In February 2011, we wrote about a case (Gordon v. Holder), in which the federal Court of Appeals for the District of Columbia Circuit vacated the denial of preliminary injunction against the enforcement of the federal Prevent All Cigarette Trafficking Act (PACT Act), P.L. 111-154 (2010). The PACT Act mandates state sales/use tax compliance by “delivery sellers” of tobacco products, regardless of whether the seller has a physical presence in the state. In vacating the denial of the preliminary injunction, the D.C. Circuit also advised the lower court to address on remand the issue of whether the PACT Act’s imposition of “potentially disparate burdens on ecommerce” violates the Due Process Clause of the United States Constitution (even though Congress has the authority to impose such burdens under the Commerce Clause). It appears that the Gordon case remains on remand before the district court as of this writing.
The Second Circuit Court of Appeals has now also ruled that a federal law must satisfy a minimum standard under the Due Process Clause before it may purport to authorize the imposition of state use tax collection by remote sellers. Red Earth LLC v. Holder, __ F.3d __, 2011 WL 4359919 (September 20, 2011). In Red Earth, the Second Circuit upheld the granting of a preliminary injunction against the PACT Act’s state tax collection provisions as they apply to certain Native American “delivery sellers” of tobacco products, on the grounds that the Act may be in violation of basic Due Process standards. Although, as the Court noted, the Due Process Clause does not require that a retailer have a “physical presence” in a state before a use tax obligation may be imposed, the Court found that the district court did not err in ruling that PACT Act likely violates the Due Process Clause because it “requires a seller to collect based on its making of [only] one delivery” in the state.
Both the DC Circuit’s February remand order and Second Circuit’s September 20 ruling confirm that a federal law that purports to impose (or allow) state use tax collection obligations on remote sellers must be consistent with the dictates of the Due Process Clause.

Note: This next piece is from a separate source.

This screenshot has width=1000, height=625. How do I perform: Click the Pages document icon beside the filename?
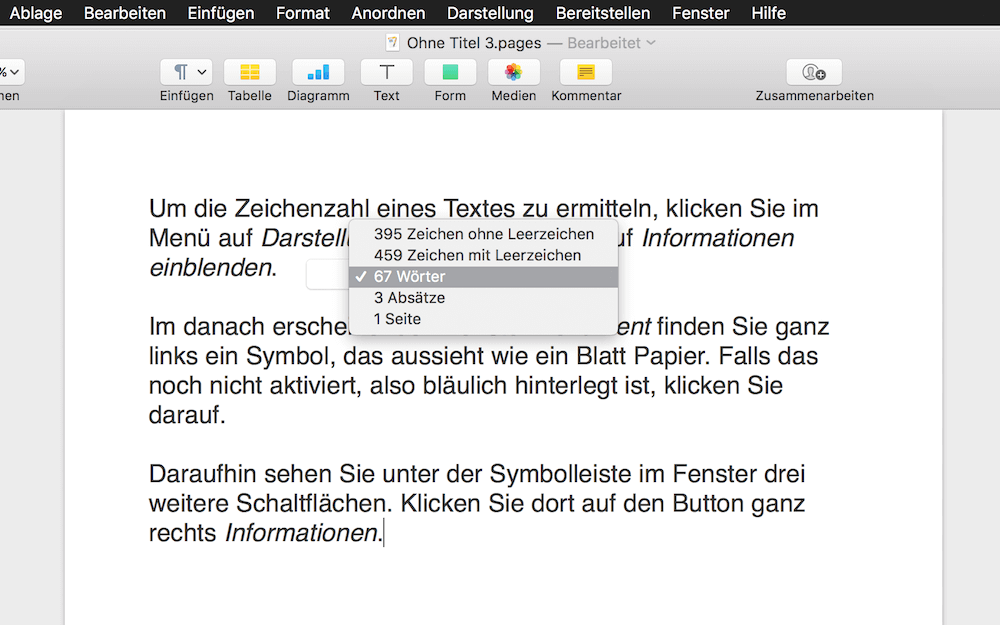point(392,43)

This mandate includes ensuring that such obligations do not run afoul of the requirement that a retailer must “purposefully avail[] itself of the benefits of an economic market in the state” before it may be subjected to the state’s taxing power. See Quill Corp. v. North Dakota, 504 U.S. at 307-08. Although the Supreme Court in Quill held that the retailer in that case had sufficiently targeted the North Dakota market to eliminate any Due Process concerns, the Supreme Court has recently had reason (in the context of challenges to personal jurisdiction over a defendant in a tort case), to re-evaluate Due Process standards as they apply to companies with no physical presence in the state. See, e.g. J. McIntyre Machinery, Ltd. v. Nicastro, 131 S.Ct 2780, 2792 (2011). It remains to be seen how constitutional Due Process standards may impact federal laws that purport to authorize the imposition of state use tax collection obligations on remote sellers. Stay tuned.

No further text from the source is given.